*EXCERPT TO READ*:
::::::::::

Skip to content
New issue

Have a question about this project? Sign up for a free GitHub account to open an issue and contact its maintainers and the community.

By clicking “Sign up for GitHub”, you agree to our terms of service and privacy statement. We’ll occasionally send you account related emails.

Already on GitHub? Sign in to your account

Converting gguf fp16 & bf16 to hf is not supported. #31762

Open
2 of 4 tasks
PenutChen opened this issue Jul 3, 2024 · 5 comments · May be fixed by #31783
Open
2 of 4 tasks

Converting gguf fp16 & bf16 to hf is not supported. #31762

PenutChen opened this issue Jul 3, 2024 · 5 comments · May be fixed by #31783

Comments

@PenutChen
Copy link
Contributor

PenutChen commented Jul 3, 2024

System Info

transformers==4.42.3
torch==2.3.0
numpy==1.26.4
gguf==0.6.0

Who can help?

@SunMarc

Information

  • The official example scripts
  • My own modified scripts

Tasks

  • An officially supported task in the examples folder (such as GLUE/SQuAD, ...)
  • My own task or dataset (give details below)

::::::::::

*RECORDED DATA*:
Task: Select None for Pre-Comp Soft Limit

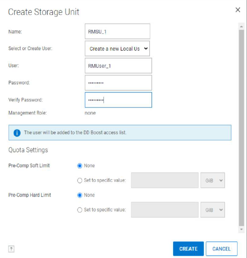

::::::::::

*TASK REQUIREMENTS*:
In the GitHub issue about converting GGUF fp16 and bf16 files to HF, which version of transformers is listed under System Info?

*RESPONSE TO THE TASK*:
transformers==4.42.3